Re: [Lsr] Working Group Last Call for "OSPF Strict-Mode for BFD" - draft-ietf-lsr-ospf-bfd-strict-mode-04

Les Ginsberg (ginsberg) Mon, 31 Jan 2022 11:48:20 -0800

Jeff –

I appreciate that you have been pulled into reading a very lengthy thread and 
then commenting  on it – which is a difficult/time consuming  thing to do 
accurately.
And I certainly welcome your input and agree with your input.
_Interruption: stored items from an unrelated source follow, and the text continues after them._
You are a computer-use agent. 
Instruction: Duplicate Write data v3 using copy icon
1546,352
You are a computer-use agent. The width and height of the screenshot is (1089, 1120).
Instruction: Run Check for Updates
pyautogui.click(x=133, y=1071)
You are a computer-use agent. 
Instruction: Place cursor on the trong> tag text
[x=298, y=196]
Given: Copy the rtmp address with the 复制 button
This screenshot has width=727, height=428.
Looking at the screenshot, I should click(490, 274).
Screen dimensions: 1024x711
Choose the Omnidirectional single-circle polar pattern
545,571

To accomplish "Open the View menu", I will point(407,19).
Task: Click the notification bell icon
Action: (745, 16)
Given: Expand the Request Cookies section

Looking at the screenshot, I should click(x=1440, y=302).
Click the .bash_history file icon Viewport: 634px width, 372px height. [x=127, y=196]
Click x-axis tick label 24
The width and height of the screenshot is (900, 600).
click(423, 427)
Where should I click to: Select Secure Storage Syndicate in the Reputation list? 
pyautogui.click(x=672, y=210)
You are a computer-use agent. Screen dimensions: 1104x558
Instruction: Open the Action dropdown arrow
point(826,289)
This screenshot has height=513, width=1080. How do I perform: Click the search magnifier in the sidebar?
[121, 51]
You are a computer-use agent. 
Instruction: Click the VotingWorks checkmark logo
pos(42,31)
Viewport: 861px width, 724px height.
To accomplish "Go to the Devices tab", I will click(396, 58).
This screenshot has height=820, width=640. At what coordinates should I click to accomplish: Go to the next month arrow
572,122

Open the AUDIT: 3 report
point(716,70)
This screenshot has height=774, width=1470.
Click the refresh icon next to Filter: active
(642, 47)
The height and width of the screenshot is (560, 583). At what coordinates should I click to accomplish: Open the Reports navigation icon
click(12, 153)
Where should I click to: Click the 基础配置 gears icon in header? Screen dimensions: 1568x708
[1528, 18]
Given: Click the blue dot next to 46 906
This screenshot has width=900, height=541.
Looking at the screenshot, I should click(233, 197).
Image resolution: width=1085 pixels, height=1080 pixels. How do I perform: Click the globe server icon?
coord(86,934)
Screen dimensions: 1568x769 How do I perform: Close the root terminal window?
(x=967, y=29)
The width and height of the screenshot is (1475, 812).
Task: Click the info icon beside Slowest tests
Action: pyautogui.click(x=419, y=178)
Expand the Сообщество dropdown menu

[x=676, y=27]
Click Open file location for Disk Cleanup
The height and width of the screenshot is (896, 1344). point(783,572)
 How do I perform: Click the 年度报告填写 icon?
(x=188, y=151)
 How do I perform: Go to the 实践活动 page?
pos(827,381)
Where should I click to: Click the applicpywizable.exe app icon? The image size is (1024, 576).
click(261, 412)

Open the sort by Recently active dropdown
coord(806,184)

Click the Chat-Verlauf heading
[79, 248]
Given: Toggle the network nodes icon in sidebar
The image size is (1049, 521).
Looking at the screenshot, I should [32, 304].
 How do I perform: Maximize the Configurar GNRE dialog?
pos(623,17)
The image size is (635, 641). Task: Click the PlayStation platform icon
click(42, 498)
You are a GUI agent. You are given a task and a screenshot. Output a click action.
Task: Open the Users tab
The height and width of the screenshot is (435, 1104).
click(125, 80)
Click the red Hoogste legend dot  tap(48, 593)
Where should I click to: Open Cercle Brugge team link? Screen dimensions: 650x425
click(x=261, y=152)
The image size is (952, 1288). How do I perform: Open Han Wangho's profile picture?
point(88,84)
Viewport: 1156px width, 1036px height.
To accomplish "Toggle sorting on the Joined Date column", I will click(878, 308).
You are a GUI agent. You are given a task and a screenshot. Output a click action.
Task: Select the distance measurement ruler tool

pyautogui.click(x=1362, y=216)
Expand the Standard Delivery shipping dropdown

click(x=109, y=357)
I have not asked for BFD extensions.
I have stated that “IF” additional functionality is required from BFD that the 
proper place to discuss that is in the BFD WG – and such discussions are 
definitely not in scope of this draft.

The main content of this lengthy thread is Robert asking for additional 
specification in this draft and other folks (myself, Albert, Ketan) saying it 
doesn’t belong in this draft. Which is why I agree with everything you say 
below except for your perception that you are agreeing with Robert. You are 
actually agreeing with myself, Albert, Ketan. 😊

Thanx for your participation.

    Les

From: Jeffrey Haas <jh...@pfrc.org>
Sent: Monday, January 31, 2022 11:28 AM
To: Robert Raszuk <rob...@raszuk.net>
Cc: Ketan Talaulikar <ketant.i...@gmail.com>; Les Ginsberg (ginsberg) 
<ginsb...@cisco.com>; draft-ietf-lsr-ospf-bfd-strict-m...@ietf.org; Acee Lindem 
(acee) <a...@cisco.com>; Albert Fu <af...@bloomberg.net>; lsr <lsr@ietf.org>
Subject: Re: [Lsr] Working Group Last Call for "OSPF Strict-Mode for BFD" - 
draft-ietf-lsr-ospf-bfd-strict-mode-04

[Note that I read the LSR mailing list infrequently, but this thread was 
brought to my attention.]

I wish to largely support Robert's point here.  BFD is not intended as a link 
quality protocol.  It's a very simple hello protocol that can operate quite 
quickly and provide simple edge transition events of Up and Down.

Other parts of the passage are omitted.